* _PROBLEM REQUIREMENTS_
Please repeat exactly the lines below from the one containing "Instruction: Select Tester" down to the one containing "Task: Click the 10¹ depth tick label", both included, and nothing else.

DATA SHOWN START

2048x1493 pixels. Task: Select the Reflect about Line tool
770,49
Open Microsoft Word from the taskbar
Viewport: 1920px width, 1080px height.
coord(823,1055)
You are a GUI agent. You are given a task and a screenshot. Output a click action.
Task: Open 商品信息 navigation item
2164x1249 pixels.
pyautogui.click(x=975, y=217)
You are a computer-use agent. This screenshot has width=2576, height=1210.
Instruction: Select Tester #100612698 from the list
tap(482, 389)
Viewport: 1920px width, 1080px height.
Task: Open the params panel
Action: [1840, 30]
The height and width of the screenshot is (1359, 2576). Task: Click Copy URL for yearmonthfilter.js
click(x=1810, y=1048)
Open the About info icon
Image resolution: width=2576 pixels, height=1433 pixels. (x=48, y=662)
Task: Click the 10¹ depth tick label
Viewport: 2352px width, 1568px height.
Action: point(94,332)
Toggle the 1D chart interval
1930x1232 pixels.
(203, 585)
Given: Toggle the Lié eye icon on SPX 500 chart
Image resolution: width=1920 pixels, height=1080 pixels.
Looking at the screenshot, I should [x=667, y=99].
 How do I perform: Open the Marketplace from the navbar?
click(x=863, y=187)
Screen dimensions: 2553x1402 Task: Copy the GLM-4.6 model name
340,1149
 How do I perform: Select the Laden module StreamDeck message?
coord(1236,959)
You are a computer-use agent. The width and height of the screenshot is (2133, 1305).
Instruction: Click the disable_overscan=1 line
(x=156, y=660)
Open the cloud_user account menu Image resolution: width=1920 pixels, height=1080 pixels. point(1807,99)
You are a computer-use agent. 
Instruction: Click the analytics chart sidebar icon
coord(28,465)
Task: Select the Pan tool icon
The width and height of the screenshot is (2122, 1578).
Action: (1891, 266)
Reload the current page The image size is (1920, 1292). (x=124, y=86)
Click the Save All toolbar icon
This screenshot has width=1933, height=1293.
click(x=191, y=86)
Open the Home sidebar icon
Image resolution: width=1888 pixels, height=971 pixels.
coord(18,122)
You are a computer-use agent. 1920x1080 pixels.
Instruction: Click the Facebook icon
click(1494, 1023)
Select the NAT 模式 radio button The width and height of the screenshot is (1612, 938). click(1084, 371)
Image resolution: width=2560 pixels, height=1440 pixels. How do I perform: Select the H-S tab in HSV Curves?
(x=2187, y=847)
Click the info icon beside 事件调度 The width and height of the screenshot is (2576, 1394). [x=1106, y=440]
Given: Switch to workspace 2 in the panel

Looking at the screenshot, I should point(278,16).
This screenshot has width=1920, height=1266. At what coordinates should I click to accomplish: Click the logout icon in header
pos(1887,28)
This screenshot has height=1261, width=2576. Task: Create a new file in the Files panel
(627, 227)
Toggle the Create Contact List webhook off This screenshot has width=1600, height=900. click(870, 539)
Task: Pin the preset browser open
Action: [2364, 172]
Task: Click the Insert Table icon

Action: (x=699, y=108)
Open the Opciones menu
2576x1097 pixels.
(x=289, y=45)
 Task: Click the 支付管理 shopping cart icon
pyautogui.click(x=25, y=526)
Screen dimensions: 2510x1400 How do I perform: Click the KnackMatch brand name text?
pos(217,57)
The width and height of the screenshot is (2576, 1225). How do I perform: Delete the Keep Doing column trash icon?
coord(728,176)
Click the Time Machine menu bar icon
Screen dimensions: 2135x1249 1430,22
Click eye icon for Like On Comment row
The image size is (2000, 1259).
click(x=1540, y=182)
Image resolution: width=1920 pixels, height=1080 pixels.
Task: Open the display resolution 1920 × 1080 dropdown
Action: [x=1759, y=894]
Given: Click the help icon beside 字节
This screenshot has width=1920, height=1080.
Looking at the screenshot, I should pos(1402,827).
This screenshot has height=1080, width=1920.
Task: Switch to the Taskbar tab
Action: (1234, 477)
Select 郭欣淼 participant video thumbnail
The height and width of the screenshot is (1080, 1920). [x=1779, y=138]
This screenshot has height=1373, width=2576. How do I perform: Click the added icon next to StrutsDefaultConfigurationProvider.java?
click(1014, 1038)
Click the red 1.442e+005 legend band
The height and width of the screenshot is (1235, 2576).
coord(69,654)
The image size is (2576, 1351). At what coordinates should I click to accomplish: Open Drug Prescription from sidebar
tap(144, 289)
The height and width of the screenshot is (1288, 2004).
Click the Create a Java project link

DATA SHOWN END

* _TASK RESPONSE_
Instruction: Select Tester #100612698 from the list
tap(482, 389)
Viewport: 1920px width, 1080px height.
Task: Open the params panel
Action: [1840, 30]
The height and width of the screenshot is (1359, 2576). Task: Click Copy URL for yearmonthfilter.js
click(x=1810, y=1048)
Open the About info icon
Image resolution: width=2576 pixels, height=1433 pixels. (x=48, y=662)
Task: Click the 10¹ depth tick label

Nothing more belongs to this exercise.